Instrucciones
(A) Según el texto sobre tres obras raras, ¿cuál es la obra de Arvo Pärt que se menciona?
(B) Transcriba del texto sobre tres obras raras el fragmento que empieza en las palabras "Tres obras raras" y termina después de "estas obras raras.".

Texto para análisis
_ _ _ _ _ _ _

Tres obras raras

Luis Felipe Camacho
Musicólogo e investigador en la Universidad Autónoma de Madrid

Raras, singulares, extravagantes, escasas en su dominio, son las tres obras que nos ocupan hoy. Rareza que no gira en torno a lo grotesco, lo absurdo, lo marginado o lo informe, como muchas veces denota la palabra raro, sino que conduce a esa parte prístina e infantil —para muchos ya olvidada— de lo nuevo, lo inexplorado o lo sorprendente. Porque incluso compositores totemnizados como Sibelius, Pärt o Shostakóvich tienen la capacidad de asombrar y romper con las expectativas al ahondar en su catálogo; y también porque precisamente esa imagen prefijada que tenemos de ellos se ve engrandecida, o cuanto menos alterada, gracias a estas obras raras. 

La gran virtud de lo raro es su alteridad intrínseca, el ser siempre lo otro, aquello alejado o distinto de lo propio. A la hora de clasificar y ordenar todas las cosas del mundo, lo otro funciona como espejo de lo propio, nos ayuda a identificar y, por supuesto, a identificarnos. No es extraño que, para muchos, la alteridad lleve inexorablemente al miedo y al rechazo, pues en lo más profundo del otro está uno mismo. Esa es —no hay ninguna duda de ello— una imagen aterradora. Por esa razón pongo en valor la rareza de estas obras: su alteridad nos permite conocer al otro Sibelius, al otro Pärt, al otro Shostakóvich; esto es, al Sibelius ruso y de familia suecoparlante; al Pärt socialista y realista; o a un Shostakóvich musicalmente negado por el realismo socialista. En Saga de Jean Sibelius, Our Children de Arvo Pärt y la Sinfonía nº9 de Dmitri Shostakóvich son la historia del otro compositor, de su sombra.

_ _ _ _ _ _ _

Material presentado
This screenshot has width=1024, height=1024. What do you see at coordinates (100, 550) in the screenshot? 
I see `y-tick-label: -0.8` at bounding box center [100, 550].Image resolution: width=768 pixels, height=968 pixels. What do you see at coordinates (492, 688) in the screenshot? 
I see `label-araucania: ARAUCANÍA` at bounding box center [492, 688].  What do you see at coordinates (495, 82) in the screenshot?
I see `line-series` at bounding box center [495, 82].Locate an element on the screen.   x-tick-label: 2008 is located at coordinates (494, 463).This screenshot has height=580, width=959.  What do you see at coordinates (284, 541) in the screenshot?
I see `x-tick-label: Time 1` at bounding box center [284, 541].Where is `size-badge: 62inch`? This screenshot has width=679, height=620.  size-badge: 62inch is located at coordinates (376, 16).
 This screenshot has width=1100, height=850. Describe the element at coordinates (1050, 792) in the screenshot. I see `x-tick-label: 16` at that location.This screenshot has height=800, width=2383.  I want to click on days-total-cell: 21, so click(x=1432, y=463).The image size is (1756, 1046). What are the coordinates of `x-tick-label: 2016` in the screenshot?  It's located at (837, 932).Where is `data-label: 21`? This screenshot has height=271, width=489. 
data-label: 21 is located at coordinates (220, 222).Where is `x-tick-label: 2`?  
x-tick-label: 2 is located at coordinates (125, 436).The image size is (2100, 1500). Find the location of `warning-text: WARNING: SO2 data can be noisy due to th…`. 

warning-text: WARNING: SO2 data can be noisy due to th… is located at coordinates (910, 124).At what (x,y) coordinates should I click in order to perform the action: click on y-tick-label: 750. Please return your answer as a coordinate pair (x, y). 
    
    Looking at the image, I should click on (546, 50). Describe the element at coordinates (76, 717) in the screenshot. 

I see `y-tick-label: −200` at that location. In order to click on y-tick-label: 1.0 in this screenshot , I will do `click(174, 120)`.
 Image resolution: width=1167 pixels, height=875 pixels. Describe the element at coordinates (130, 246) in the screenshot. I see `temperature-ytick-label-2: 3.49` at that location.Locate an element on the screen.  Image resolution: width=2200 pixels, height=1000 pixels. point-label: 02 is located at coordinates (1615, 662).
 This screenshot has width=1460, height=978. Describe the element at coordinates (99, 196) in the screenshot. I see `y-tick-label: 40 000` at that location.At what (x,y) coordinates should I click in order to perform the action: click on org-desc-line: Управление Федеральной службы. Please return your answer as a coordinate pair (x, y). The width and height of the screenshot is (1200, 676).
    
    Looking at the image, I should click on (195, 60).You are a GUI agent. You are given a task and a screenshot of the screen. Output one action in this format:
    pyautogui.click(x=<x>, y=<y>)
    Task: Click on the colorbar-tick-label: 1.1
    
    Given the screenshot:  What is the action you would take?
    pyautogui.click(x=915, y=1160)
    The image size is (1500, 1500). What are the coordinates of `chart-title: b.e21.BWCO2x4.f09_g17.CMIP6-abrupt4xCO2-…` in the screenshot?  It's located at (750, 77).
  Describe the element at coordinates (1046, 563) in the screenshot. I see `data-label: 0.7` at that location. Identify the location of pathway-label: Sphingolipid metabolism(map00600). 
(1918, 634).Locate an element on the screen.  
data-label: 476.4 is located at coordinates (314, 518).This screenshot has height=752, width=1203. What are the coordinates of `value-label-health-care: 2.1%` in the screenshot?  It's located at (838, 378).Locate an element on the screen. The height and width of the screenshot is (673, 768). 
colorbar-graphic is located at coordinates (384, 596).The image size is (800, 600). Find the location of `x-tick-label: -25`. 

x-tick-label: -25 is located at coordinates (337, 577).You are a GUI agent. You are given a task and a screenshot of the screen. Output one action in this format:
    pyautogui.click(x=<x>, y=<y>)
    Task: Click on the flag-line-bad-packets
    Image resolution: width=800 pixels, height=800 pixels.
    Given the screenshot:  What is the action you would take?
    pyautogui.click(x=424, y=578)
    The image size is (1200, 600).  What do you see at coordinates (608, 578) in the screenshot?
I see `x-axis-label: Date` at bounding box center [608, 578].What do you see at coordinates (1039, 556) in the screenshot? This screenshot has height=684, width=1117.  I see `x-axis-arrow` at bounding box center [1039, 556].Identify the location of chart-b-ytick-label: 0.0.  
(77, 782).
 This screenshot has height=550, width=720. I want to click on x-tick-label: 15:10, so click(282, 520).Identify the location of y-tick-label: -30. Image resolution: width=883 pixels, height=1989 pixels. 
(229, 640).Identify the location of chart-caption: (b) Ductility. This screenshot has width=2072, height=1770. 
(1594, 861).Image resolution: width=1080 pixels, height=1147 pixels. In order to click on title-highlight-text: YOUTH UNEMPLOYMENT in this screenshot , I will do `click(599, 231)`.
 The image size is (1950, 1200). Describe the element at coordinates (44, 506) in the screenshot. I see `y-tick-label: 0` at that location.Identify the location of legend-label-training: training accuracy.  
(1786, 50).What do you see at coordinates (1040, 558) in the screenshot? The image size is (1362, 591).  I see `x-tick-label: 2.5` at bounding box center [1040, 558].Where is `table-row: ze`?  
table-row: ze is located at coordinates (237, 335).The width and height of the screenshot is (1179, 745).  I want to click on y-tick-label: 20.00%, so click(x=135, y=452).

_ _ _ _ _ _ _

Respuestas esperadas
(A) Our Children.

(B)
Tres obras raras

Luis Felipe Camacho
Musicólogo e investigador en la Universidad Autónoma de Madrid

Raras, singulares, extravagantes, escasas en su dominio, son las tres obras que nos ocupan hoy. Rareza que no gira en torno a lo grotesco, lo absurdo, lo marginado o lo informe, como muchas veces denota la palabra raro, sino que conduce a esa parte prístina e infantil —para muchos ya olvidada— de lo nuevo, lo inexplorado o lo sorprendente. Porque incluso compositores totemnizados como Sibelius, Pärt o Shostakóvich tienen la capacidad de asombrar y romper con las expectativas al ahondar en su catálogo; y también porque precisamente esa imagen prefijada que tenemos de ellos se ve engrandecida, o cuanto menos alterada, gracias a estas obras raras.